Avant de nous abandonner dans cette pièce luxueuse, une femme aux yeux bleus et à la robe orange s’était détaché du petit comité pour nous offrir, selon ses mots, quelques conseils primordiaux.
Surtout, faites confiance à la petite équipe qui sera vite auprès de vous. Soyez respectueux, suivez et écoutez leurs conseils : ils sont à votre service pour que tout se passe au mieux pour vous. Une fois au Bal, tâchez de faire bonne impression. Ce soir, vous serez la vitrine du magasin dans lequel vous commencerez votre nouvelle vie.
Dès qu’elle fut sortie, rejoignant ses comparses restés dans le couloir à l’éclairage tamisé, Adam avait murmuré que les apparences devaient avoir du poids dans leur société.
Il m’intimidait toujours, mais sa présence était réconfortante, et il semblait bien disposé à mon égard.
C’est peut-être parce que j’ai essayé d’aider Grand Échalas.
— Comment se portent tes côtes ?
— Mieux, répondis-je.
Ça me lançait de-ci de-là, mais c’était supportable. Désagréable, mais supportable.
— Dis-moi, Luce, quel est ton état d’esprit pour cette nouvelle vie à venir ? Comptes-tu t’accrocher ? T’effondrer ? Te laisser porter au gré des autres ?
Je me tournais vers lui. Il ne me regardait pas, il fixait la porte. En pleine lumière, son visage était saisissant. Il transpirait l’autorité et ses yeux étaient du même noir profond que ses cheveux.
Un proche désormais oublié m’avait un jour confié que les personnes aux yeux noirs étaient rares et qu’elles possédaient presque toujours une personnalité hors normes. Selon moi, Adam ne défiait pas cette règle.
— M’accrocher, dis-je avec sincérité.
— C’est ce que j’espérais entendre, répondit-il sans la moindre trace de sourire. Si, comme je le pense, nous nous retrouvons tous séparés au terme de cette soirée, savoir que je ne serai pas le seul à tout faire pour m’en sortir… sera apaisant.
— Et moi, tu ne me questionnes pas sur mon état d’esprit ?
La jeune femme à la peau olivâtre qui nous faisait face était penchée vers lui. Une longue tresse noire revenait sur son épaule et lui retombait sur les cuisses. Adam lui offrit son attention d’un mouvement de tête.
— Satya, je m’appelle Satya.
Elle lui décocha un adorable sourire qui le laissa de marbre.
— Pour ma part, poursuivit-elle sans se défaire de son sourire, entendez que je m’appliquerai à savourer tout ce qu’il me sera possible de voir, faire, goûter et essayer.
Elle se redressa, les mains appuyées sur les genoux.
— Comme vous, j’ai survécu à ce massacre… Mais il s’en est fallu de peu. Quand j’ai franchi la ligne, je me suis jurée que le jour où viendrait mon heure, je partirai sans regret. Je suis donc prête à croquer à tout, à pleines dents, et place aux plaisirs !

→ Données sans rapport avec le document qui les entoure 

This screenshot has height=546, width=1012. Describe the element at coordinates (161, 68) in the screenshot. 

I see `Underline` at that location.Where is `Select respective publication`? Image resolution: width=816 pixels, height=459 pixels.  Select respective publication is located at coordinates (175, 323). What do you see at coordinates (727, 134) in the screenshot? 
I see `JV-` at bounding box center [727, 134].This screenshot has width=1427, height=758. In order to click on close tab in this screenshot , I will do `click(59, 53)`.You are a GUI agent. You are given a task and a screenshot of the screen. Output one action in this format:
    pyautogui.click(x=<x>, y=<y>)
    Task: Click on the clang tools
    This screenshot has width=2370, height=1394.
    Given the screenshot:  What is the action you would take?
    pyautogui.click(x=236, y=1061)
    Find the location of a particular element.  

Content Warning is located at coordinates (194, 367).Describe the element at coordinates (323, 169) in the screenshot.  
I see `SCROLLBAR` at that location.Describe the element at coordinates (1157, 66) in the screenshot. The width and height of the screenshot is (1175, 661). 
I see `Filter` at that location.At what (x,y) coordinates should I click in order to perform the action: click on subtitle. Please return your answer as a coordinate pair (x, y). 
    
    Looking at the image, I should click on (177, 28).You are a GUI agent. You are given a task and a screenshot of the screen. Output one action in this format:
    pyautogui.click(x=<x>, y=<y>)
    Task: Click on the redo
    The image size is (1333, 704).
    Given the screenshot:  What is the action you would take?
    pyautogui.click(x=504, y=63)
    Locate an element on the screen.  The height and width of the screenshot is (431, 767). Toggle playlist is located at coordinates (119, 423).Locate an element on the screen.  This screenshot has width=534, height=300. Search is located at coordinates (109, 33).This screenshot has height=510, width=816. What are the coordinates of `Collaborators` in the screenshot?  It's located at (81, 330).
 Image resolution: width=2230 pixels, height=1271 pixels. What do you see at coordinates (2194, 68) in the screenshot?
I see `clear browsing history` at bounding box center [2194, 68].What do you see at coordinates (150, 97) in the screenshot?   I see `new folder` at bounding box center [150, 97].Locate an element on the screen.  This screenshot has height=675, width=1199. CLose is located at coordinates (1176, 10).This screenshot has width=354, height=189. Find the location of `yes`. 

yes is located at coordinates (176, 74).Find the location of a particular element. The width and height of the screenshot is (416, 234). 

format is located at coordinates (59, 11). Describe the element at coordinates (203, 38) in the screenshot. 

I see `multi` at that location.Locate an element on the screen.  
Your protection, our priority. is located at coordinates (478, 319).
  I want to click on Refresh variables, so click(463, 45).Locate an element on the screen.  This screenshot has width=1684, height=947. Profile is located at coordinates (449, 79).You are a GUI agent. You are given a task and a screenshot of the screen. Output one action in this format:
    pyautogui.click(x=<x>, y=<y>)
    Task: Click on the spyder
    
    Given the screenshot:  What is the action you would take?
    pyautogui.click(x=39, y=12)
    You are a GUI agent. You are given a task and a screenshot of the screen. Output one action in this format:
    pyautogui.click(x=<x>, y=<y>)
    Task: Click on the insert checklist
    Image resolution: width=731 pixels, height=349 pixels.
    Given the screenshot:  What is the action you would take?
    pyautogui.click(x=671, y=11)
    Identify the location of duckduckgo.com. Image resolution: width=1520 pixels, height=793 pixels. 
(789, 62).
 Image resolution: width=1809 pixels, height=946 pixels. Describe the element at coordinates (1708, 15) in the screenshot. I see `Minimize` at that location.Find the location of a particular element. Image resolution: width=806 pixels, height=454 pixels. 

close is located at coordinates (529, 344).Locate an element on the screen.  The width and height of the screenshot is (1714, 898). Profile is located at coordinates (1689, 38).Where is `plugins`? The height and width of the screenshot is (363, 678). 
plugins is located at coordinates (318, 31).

Son discours était cohérent, mais quelque chose de féroce et d’affamé dans son regard me donnait la désagréable impression qu’elle n’était peut-être pas aussi équilibrée que la justesse de son raisonnement. Sa voisine de sofa nous observait mais gardait le silence. Je la trouvais saisissante, avec sa robe à peine plus sombre que sa peau et ses épais cheveux noirs, aucunement influencés par la notion de gravité, qui frisaient librement autour de sa tête. De nous quatre, il était évident qu’elle était la plus jeune. Tout comme Adam était sans conteste le plus âgé - je lui donnais la petite trentaine, pas moins.
Un coup sec sur la porte annonça l’arrivée de notre petite équipe : d’autres corps bariolés entrèrent en poussant et tirant de hautes valises sur roulettes et des portants croulant de vêtements. La femme à la robe orange n’était plus là. Je dénombrais une dame âgée, deux autres plus jeunes mais déjà d’un certain âge et deux hommes en costume dont l’un aurait pu être le père de l’autre. Juste après, deux autres hommes, aux allures de soldat, entrèrent en refermant la porte. Ils se postèrent devant, de part et d’autres du montant ciré.
Je parie qu’ils étaient déjà là, dans le couloir, pendant qu’on patientait…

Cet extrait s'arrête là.